** Opening DATA TO EXAMINE block **

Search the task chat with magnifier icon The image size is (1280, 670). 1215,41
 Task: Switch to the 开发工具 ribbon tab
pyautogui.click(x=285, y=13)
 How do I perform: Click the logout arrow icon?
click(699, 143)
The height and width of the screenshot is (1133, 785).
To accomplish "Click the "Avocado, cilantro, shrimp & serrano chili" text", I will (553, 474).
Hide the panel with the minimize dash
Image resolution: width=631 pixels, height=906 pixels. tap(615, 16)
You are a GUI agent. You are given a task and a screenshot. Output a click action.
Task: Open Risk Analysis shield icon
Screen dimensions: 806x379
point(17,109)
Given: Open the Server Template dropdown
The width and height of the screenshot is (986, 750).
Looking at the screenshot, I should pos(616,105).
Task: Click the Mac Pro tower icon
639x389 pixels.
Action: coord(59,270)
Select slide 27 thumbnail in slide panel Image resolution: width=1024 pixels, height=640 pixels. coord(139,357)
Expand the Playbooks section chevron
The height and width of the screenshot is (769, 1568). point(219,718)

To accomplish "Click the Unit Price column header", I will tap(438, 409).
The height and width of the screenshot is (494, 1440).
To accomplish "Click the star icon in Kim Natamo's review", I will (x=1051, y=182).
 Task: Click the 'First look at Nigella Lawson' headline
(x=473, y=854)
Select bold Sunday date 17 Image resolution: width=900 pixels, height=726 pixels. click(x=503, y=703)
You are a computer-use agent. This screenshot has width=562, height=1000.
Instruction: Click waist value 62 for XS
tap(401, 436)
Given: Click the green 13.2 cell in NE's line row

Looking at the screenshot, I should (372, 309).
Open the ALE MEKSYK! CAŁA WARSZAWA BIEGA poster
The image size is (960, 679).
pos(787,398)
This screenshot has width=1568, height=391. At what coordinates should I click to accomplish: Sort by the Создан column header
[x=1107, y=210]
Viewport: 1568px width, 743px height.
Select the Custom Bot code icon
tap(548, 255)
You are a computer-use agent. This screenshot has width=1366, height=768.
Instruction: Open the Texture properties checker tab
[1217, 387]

** Closing DATA TO EXAMINE block **

YOUR GOAL:
All that is wanted is the line with "Select the Custom Bot code icon" and every later line in the entries, reproduced exactly.

SOLUTION TO THE EXERCISE:
Select the Custom Bot code icon
tap(548, 255)
You are a computer-use agent. This screenshot has width=1366, height=768.
Instruction: Open the Texture properties checker tab
[1217, 387]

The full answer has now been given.